Saved entries
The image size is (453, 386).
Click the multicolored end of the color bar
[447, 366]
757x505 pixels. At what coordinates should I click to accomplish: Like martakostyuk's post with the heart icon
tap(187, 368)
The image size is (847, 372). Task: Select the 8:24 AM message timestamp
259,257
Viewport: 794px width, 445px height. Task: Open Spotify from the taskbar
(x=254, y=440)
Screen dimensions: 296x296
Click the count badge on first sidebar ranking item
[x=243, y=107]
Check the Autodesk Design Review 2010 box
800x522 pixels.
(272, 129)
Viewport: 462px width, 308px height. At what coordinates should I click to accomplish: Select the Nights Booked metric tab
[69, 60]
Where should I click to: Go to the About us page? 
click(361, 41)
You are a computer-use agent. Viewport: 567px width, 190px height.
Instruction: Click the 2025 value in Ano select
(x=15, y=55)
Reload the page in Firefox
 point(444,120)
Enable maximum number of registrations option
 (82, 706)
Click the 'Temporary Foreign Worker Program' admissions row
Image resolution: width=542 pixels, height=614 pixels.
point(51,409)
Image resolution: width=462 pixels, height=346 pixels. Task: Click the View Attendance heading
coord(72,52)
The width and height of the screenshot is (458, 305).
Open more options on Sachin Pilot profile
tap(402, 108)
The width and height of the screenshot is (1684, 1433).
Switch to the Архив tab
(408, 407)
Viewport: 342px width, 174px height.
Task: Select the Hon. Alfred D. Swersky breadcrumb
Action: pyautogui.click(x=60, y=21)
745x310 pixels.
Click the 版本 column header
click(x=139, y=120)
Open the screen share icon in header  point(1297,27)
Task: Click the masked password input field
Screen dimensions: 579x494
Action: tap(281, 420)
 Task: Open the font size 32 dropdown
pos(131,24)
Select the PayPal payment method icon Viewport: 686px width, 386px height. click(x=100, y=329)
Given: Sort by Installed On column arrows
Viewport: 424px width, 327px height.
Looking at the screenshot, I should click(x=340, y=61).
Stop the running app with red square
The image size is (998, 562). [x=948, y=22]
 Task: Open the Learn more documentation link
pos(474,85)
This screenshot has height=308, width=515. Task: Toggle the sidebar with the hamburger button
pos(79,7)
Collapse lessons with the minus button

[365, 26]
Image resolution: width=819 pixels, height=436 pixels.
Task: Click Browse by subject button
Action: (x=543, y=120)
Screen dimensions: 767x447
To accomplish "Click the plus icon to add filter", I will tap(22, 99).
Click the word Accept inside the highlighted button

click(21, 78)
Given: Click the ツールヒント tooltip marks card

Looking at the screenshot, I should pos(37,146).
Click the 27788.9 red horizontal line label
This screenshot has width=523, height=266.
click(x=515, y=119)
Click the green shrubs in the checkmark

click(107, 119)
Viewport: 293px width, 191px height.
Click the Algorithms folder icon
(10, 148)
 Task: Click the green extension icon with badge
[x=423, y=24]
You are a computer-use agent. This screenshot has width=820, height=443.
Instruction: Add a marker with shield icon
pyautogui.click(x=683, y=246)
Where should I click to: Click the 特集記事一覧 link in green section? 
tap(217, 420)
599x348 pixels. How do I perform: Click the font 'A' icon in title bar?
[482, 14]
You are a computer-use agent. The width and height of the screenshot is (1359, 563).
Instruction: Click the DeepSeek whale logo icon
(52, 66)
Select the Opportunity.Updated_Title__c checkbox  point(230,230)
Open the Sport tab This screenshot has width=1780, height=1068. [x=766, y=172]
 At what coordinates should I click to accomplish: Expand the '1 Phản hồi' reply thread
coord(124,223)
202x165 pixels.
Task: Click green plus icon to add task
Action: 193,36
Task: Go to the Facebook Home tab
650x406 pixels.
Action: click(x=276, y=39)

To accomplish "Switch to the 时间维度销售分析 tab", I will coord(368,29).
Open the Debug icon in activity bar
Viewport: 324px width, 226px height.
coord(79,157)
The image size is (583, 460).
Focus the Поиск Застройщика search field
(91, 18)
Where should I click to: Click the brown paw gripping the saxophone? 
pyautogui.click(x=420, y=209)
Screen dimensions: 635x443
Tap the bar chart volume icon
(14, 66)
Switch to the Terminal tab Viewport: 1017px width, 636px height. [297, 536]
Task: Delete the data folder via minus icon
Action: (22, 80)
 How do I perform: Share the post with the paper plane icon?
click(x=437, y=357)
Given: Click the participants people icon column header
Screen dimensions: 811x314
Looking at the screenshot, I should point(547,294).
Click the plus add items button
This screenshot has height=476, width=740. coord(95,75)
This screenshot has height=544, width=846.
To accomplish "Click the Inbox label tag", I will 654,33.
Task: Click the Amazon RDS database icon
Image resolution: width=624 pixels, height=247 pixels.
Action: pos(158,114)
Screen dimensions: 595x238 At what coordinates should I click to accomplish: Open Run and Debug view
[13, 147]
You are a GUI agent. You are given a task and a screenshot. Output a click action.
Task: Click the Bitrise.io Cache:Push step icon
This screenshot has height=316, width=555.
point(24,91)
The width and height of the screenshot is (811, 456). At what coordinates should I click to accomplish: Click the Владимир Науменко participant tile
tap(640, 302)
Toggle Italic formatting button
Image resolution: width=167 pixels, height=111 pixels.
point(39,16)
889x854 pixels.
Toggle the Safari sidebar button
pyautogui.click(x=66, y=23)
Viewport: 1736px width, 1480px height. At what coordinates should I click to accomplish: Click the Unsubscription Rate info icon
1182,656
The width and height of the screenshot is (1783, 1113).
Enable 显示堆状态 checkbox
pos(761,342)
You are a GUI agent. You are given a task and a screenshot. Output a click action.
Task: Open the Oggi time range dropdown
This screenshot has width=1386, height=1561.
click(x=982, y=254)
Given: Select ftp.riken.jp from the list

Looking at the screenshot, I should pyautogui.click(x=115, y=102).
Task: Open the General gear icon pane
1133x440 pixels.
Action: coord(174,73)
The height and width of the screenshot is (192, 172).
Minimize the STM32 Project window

• _What this task involves_
Copy the saved entries exactly, from the line with "Where should I click to: Click the 特集記事一覧" up to and including the line with "Action: 193,36".

• _Worked answer_
Where should I click to: Click the 特集記事一覧 link in green section? 
tap(217, 420)
599x348 pixels. How do I perform: Click the font 'A' icon in title bar?
[482, 14]
You are a computer-use agent. The width and height of the screenshot is (1359, 563).
Instruction: Click the DeepSeek whale logo icon
(52, 66)
Select the Opportunity.Updated_Title__c checkbox  point(230,230)
Open the Sport tab This screenshot has width=1780, height=1068. [x=766, y=172]
 At what coordinates should I click to accomplish: Expand the '1 Phản hồi' reply thread
coord(124,223)
202x165 pixels.
Task: Click green plus icon to add task
Action: 193,36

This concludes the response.